В тот день, когда она появилась в Новой Калитве и была сначала доставлена к коменданту гарнизона, а потом к нему, Пархатому, на всех присутствующих в штабной его избе произвел сильное впечатление именно тот факт, что пришлая баба курит, причем лихо, с барскими замашками. Курящую бабу здесь видели впервые, явно она была не их мира. Да и претензии Вереникина сразу же высказала господские: потребовала поместить себя в чистую и теплую избу, чтоб скота в ней, не дай бог, не было, и вшей. Оказалось, что бывшая барынька не переносит и петушиного крика по утрам: бабка Секлетея, к которой Вереникину поставили на квартиру, петуха да трех кур держит теперь взаперти до самого пробуждения постоялицы… Да чего там, видать птицу по полету, видать!
Окончательно успокоившийся, Богдан зябко передернул плечами — дует, однако, в шею!.. Протер затасканной тряпицей заплывшие глаза (на ветру и холоде они особенно мокнут), повернул голову — Новая Мельница быстро приближалась. Навстречу им шла какая-то старуха; Пархатый пригляделся, узнал Колесникову, хотел было остановиться, спросить из вежливости — чего это ты, Марья Андревна, ползаешь по такой слякоти? И не подвезти ли тебя куда надо — все ж таки мать атамана!.. Но потом передумал: Колесников и сам мог бы подвезти мать, если б схотел, а им назначено к полудню.
Так и пролетели мимо Колесниковой двое саней с новокалитвянцами — с гармошкой и лентами в лошадиных гривах.
Лида, пробывшая в банде уже две недели, чувствовала, что назревают какие-то события. Что-то вдруг засуетились в штабе, забегали: стаскивали из других изб хутора столы и лавки, посуду, поглядывали на нее многозначительно, с повышенным интересом. Лида поначалу не придала этому значения — мало ли по какому поводу затеяли гулянку. Ждут, наверное, гостей, носилось от одного к другому веское: Антонов, Антонов… Лида так и поняла: ждут тамбовского главаря.

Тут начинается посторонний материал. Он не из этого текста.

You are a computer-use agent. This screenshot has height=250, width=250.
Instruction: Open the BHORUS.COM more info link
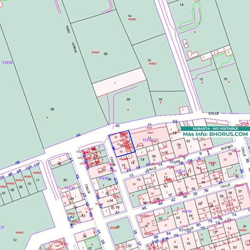pos(215,134)
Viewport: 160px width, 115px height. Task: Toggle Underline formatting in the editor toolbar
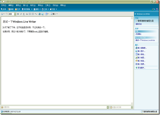tap(24, 14)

О себе она не подумала: жизнь ее, пленницы, внешне определилась. Убежать из Новой Мельницы было нельзя: Опрышко, Стругов и даже дед Сетряков смотрели за ней во все глаза. Наказано было и всему штабу: при малейшей попытке к бегству — стрелять. Лида ежилась от одной этой мысли, грубо и жестоко сформулированной Колесниковым в самый первый день, когда Гончаров привез ее в Старую Калитву. О многом она передумала длинными черными ночами, плакала. В мыслях уже не раз кончала с собой, потом поняла, что не сделает этого. Уйти из жизни, не попытавшись спастись? Не отомстив бандитам?
Колесников изнасиловал ее в первую же ночь: без единого слова сорвал одежду, повалил, а когда она закричала от боли и страха, сдавил рот безжалостными ледяными пальцами.

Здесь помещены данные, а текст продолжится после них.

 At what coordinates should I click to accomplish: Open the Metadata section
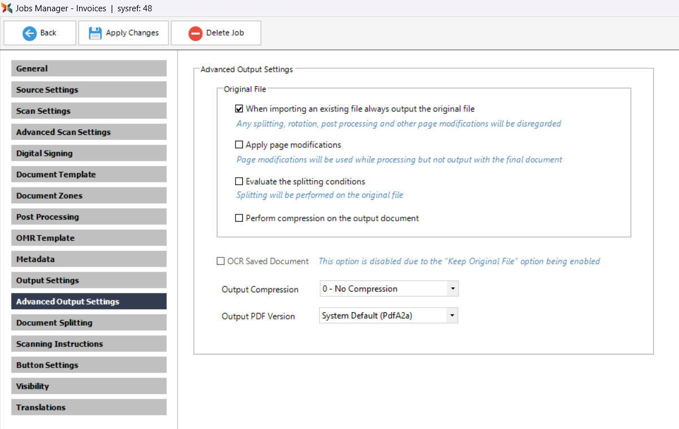(89, 259)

Именно в ту ночь Лида решила, что не станет больше жить, что повесится или разрежет себе руку, но скоро поняла, что этой возможности у нее не будет. Стругов и Опрышко, меняя один другого, особенно в те первые дни и ночи, следили за ней во все глаза с многозначительными сальными ухмылочками, не разрешая ей закрываться в комнате. Опрышко, как всегда, молчал, посмеивался в бороду, а Филимон Стругов подмигивал простецки, успокаивал: «Ты, Лидка, голову себе и другим не морочь, поняла? Цэ бабье дело, дуже приятное, так шо не бесись. Все бабы через это прошли, не ты первая…»

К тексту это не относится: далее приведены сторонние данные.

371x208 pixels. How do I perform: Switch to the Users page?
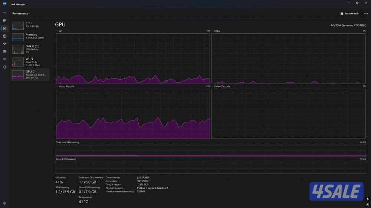click(4, 51)
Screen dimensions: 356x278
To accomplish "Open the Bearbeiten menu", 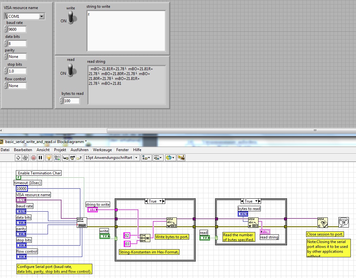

Повышенное внимание оказывала Лиде и Авдотья, хозяйка дома, нашептывала: «Ой, не держи ничо́го на уме, девка, запорют они тебя, забьют. Иван Сергеевич дюже лютый на расправу». «И без тебя, старая карга, энаю, — думала Лида. — Все вы тут друг друга стоите».
Голодным, затаившимся волком смотрел на нее и Марко Гончаров. Лида поняла, что он уязвлен поступком Колесникова, что подчинился приказу, но при случае сведет с атаманом счеты. Все это легко читалось на вечно пьяной физиономии Марка, от одного вида которой Лиду бросало в дрожь.